### What you will do
Please copy the records below verbatim, beginning at the line that contains "Given: Open 查看说明 link for 吸血" and stopping after the line that contains "I will point(639,228).".

(Dataset entries)

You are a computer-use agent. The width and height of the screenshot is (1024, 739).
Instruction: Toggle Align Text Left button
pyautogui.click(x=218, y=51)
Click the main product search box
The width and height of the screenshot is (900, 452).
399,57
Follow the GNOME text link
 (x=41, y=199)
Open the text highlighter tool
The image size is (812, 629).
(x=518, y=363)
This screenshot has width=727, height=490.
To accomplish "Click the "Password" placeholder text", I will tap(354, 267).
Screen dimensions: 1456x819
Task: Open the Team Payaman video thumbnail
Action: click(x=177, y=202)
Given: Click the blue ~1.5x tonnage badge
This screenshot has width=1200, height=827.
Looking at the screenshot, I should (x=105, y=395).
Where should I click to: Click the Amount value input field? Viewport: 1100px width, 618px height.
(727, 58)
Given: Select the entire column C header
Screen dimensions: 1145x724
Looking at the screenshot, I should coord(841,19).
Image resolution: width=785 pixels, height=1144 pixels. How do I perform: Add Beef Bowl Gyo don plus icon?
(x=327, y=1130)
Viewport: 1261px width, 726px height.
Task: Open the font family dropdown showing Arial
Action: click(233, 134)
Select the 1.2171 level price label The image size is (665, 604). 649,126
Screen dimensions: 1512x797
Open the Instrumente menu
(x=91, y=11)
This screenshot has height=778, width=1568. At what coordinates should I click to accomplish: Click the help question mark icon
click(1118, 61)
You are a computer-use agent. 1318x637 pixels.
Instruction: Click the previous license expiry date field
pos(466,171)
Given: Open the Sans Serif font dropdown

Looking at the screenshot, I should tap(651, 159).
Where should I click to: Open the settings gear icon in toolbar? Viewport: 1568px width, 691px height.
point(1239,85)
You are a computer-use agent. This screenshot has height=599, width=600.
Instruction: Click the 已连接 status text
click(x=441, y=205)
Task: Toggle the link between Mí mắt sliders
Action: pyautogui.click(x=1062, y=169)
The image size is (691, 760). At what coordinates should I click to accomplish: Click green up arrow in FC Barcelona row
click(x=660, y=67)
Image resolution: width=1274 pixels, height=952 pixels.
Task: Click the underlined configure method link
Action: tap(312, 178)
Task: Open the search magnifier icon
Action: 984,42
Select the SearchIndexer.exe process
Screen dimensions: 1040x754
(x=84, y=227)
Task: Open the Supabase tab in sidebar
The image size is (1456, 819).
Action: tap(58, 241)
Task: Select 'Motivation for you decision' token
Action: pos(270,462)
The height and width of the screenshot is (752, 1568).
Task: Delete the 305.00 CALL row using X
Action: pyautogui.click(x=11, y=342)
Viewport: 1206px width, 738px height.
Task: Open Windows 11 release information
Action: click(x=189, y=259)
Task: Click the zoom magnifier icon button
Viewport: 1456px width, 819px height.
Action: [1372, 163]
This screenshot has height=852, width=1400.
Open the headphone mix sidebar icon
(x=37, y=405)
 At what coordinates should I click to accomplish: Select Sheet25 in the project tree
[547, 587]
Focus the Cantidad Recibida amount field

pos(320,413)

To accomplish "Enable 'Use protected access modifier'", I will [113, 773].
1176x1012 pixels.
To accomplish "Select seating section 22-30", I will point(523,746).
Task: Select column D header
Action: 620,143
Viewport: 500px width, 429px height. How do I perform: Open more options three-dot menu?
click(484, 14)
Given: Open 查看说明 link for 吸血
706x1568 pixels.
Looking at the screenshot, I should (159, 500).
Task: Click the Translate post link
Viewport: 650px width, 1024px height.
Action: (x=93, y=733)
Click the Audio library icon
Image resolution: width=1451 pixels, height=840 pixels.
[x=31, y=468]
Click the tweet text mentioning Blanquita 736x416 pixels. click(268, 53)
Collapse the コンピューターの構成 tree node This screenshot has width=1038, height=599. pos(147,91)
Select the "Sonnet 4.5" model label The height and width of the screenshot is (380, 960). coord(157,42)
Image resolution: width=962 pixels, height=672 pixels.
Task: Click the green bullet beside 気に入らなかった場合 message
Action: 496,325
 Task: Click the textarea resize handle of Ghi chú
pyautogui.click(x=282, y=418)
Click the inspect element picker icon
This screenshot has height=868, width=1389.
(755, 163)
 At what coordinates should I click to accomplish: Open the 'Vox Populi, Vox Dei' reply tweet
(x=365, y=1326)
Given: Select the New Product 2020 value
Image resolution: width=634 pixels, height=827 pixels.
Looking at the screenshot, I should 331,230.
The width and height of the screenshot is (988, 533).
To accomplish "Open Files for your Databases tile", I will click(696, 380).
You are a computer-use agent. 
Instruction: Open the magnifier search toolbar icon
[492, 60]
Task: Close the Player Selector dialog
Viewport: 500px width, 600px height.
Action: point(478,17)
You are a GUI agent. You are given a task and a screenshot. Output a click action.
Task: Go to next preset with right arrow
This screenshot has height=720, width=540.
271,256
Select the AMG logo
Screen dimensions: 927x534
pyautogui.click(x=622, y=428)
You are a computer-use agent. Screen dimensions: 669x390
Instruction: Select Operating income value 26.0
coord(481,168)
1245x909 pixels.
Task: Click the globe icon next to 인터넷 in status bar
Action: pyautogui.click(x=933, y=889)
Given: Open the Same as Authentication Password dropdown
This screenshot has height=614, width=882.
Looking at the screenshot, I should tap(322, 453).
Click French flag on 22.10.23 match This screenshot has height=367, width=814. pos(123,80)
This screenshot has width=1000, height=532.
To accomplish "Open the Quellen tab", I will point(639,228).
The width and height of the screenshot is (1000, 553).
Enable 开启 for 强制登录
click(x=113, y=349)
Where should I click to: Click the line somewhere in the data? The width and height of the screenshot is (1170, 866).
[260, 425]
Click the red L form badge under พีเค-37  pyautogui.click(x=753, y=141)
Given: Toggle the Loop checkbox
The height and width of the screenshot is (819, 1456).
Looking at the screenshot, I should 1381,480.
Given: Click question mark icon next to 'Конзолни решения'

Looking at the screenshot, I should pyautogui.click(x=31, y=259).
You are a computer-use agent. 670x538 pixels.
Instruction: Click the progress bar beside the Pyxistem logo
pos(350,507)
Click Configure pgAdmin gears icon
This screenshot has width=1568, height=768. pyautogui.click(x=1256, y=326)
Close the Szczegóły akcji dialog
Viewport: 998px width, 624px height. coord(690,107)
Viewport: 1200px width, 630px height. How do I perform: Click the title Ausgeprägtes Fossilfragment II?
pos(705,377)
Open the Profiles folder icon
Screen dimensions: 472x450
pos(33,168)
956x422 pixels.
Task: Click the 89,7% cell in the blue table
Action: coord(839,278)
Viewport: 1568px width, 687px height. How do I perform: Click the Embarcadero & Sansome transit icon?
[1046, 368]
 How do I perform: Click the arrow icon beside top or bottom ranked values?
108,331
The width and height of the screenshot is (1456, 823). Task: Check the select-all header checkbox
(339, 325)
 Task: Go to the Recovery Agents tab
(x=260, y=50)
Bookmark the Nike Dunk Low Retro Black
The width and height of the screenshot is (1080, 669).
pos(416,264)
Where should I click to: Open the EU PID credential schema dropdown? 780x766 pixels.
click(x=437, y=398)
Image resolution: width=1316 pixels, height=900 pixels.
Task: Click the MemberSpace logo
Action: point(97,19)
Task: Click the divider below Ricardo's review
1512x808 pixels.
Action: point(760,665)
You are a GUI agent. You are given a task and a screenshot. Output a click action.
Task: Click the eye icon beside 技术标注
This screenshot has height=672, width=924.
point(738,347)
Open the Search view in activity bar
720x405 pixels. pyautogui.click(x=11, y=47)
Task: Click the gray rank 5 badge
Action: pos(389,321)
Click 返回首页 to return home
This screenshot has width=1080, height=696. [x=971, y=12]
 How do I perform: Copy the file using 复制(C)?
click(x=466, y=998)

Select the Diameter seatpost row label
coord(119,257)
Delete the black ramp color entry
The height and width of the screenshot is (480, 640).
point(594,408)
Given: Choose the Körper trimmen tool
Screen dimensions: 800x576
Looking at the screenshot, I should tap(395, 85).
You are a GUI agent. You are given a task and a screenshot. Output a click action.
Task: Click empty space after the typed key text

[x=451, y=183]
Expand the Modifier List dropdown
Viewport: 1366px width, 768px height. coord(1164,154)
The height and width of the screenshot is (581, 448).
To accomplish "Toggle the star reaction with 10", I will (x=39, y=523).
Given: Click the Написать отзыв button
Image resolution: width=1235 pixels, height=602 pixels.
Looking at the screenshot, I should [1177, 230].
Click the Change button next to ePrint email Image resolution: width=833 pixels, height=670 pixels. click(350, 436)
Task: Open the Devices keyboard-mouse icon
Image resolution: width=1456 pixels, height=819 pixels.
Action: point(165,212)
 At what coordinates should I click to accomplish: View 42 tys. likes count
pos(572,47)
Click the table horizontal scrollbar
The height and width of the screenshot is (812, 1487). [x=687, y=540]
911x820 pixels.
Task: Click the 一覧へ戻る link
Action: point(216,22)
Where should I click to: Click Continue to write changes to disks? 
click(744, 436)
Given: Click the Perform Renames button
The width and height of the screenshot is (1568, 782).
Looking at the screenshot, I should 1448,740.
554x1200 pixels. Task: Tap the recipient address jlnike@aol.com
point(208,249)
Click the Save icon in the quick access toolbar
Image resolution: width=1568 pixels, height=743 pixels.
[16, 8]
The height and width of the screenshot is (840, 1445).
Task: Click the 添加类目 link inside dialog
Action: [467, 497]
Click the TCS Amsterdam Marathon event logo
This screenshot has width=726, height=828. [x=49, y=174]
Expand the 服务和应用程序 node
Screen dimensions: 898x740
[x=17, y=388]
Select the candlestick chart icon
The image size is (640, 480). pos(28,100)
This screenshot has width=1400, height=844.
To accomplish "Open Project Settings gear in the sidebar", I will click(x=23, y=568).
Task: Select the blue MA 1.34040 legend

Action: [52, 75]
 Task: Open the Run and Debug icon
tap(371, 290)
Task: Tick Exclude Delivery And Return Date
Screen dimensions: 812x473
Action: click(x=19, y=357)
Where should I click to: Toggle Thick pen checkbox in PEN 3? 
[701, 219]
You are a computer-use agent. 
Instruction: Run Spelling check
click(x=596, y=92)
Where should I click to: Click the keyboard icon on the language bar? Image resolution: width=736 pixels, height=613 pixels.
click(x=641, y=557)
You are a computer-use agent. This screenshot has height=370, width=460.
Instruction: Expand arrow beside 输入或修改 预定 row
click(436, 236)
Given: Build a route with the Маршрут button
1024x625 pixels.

### Expected answer
Given: Open 查看说明 link for 吸血
706x1568 pixels.
Looking at the screenshot, I should (159, 500).
Task: Click the Translate post link
Viewport: 650px width, 1024px height.
Action: (x=93, y=733)
Click the Audio library icon
Image resolution: width=1451 pixels, height=840 pixels.
[x=31, y=468]
Click the tweet text mentioning Blanquita 736x416 pixels. click(268, 53)
Collapse the コンピューターの構成 tree node This screenshot has width=1038, height=599. pos(147,91)
Select the "Sonnet 4.5" model label The height and width of the screenshot is (380, 960). coord(157,42)
Image resolution: width=962 pixels, height=672 pixels.
Task: Click the green bullet beside 気に入らなかった場合 message
Action: 496,325
 Task: Click the textarea resize handle of Ghi chú
pyautogui.click(x=282, y=418)
Click the inspect element picker icon
This screenshot has height=868, width=1389.
(755, 163)
 At what coordinates should I click to accomplish: Open the 'Vox Populi, Vox Dei' reply tweet
(x=365, y=1326)
Given: Select the New Product 2020 value
Image resolution: width=634 pixels, height=827 pixels.
Looking at the screenshot, I should 331,230.
The width and height of the screenshot is (988, 533).
To accomplish "Open Files for your Databases tile", I will click(696, 380).
You are a computer-use agent. 
Instruction: Open the magnifier search toolbar icon
[492, 60]
Task: Close the Player Selector dialog
Viewport: 500px width, 600px height.
Action: point(478,17)
You are a GUI agent. You are given a task and a screenshot. Output a click action.
Task: Go to next preset with right arrow
This screenshot has height=720, width=540.
271,256
Select the AMG logo
Screen dimensions: 927x534
pyautogui.click(x=622, y=428)
You are a computer-use agent. Screen dimensions: 669x390
Instruction: Select Operating income value 26.0
coord(481,168)
1245x909 pixels.
Task: Click the globe icon next to 인터넷 in status bar
Action: pyautogui.click(x=933, y=889)
Given: Open the Same as Authentication Password dropdown
This screenshot has height=614, width=882.
Looking at the screenshot, I should tap(322, 453).
Click French flag on 22.10.23 match This screenshot has height=367, width=814. pos(123,80)
This screenshot has width=1000, height=532.
To accomplish "Open the Quellen tab", I will point(639,228).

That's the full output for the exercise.